Legislation to give some children of illegal immigrants a path toward legality failed a crucial Senate vote Wednesday, probably dooming any chance of major changes to the immigration system this year.

Supporters needed to 60 votes to advance the proposal, but the tally was 52-44. The measure would have allowed illegal immigrants who plan to attend college or join the military, and who came to the United States with their families before they turned 16, to move toward legality.

The Development, Relief and Education for Alien Minors Act — DREAM ACT for short — was a popular part of a broad immigration plan that would have legalized as many as 12 million unlawful immigrants and fortified the border.

That larger bill failed in the Senate in June. But proponents of the DREAM Act wanted to see if it would pass on its own.

"Children should not be penalized for the actions of their parents," said Senate Majority Leader Harry Reid, D-Nev.

"What crime did these children commit?" added Sen. Dick Durbin, D-Ill., the Senate's No. 2 Democrat. "They committed the crime of obeying their parents and following their parents to this country. Do you think there was a vote in the household about their future? I don't think so."

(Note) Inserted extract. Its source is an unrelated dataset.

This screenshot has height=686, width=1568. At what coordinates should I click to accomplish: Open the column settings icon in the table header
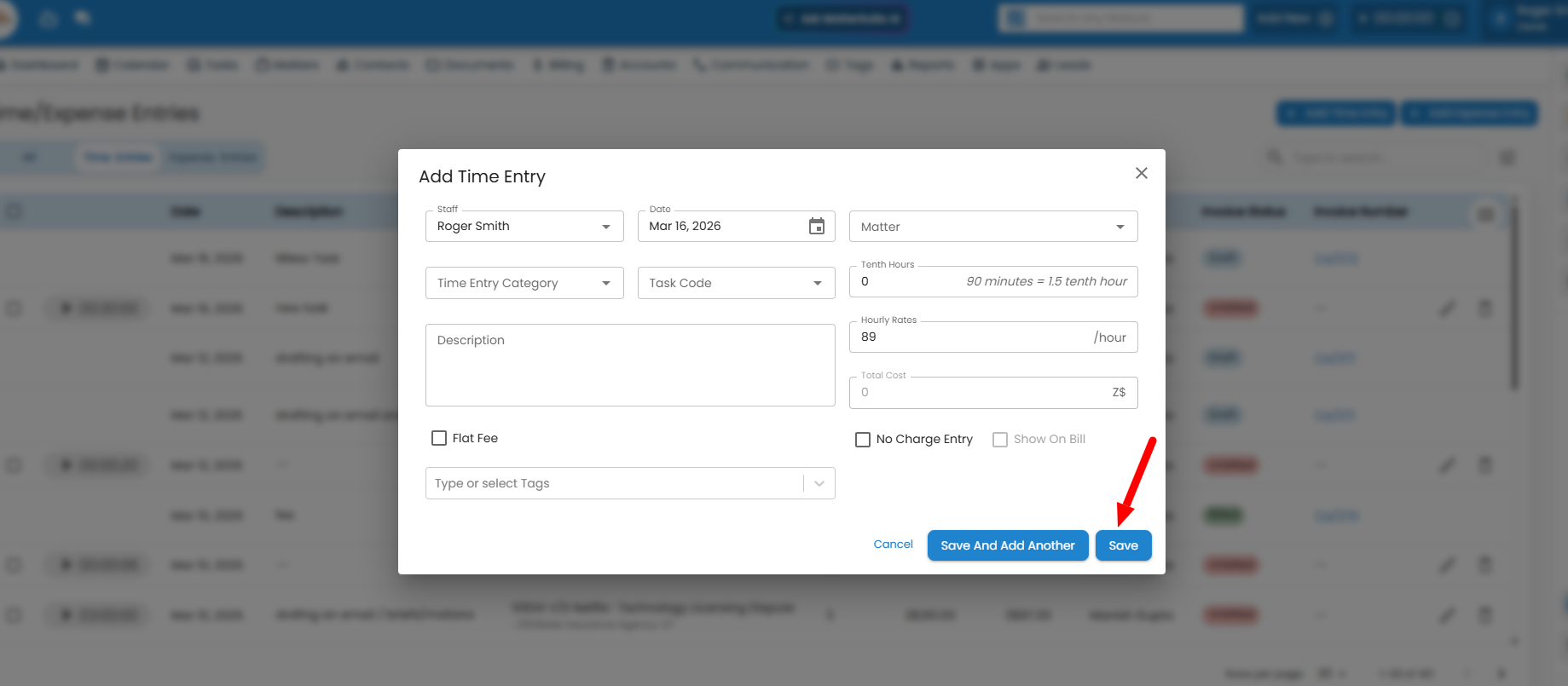1486,215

House Speaker Nancy Pelosi, D-Calif., said by blocking the bill, "Senate Republicans prevented a critical first step to address our nation's broken immigration system."

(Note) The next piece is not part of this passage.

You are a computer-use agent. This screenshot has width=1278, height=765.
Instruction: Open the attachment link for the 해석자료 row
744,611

But Republican opponents of the bill said the plan was the first step to amnesty, which they said the Senate rejected in June. "I do not believe we should reward illegal behavior," Senate Republican leader Mitch McConnell of Kentucky said.

"This would be the wrong direction," added Sen. Jeff Sessions, R-Ala. "This would be to signal that once again we're focused on rewarding illegality rather than taking the steps necessary to create a lawful system."

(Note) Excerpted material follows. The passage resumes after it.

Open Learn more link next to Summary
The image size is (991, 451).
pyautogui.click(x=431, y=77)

Sen. Arlen Specter, R-Pa., saw a different problem. "I have grave reservations about seeing a part of comprehensive immigration reform going forward, because it weakens our position to get a comprehensive bill," he said.

The White House opposes the legislation, but did not threaten to veto it.

While sympathetic to children brought into the country illegally by their parents, the White House said in a statement the bill falls short by "creating a special path to citizenship that is unavailable to other prospective immigrants — including young people whose parents respected the nation's immigration laws."

The immigration issue brings out passion from those on both sides of the issue. On Tuesday, GOP Rep. Tom Tancredo of Colorado called for an immigration raid on Durbin's news conference in the Capitol.

Tancredo, who opposes the bill, said he suspected there might be illegal immigrants at the senator's news conference in favor of the bill.

No one from immigration showed up, Durbin said later. There were no illegal immigrants there anyway, he said.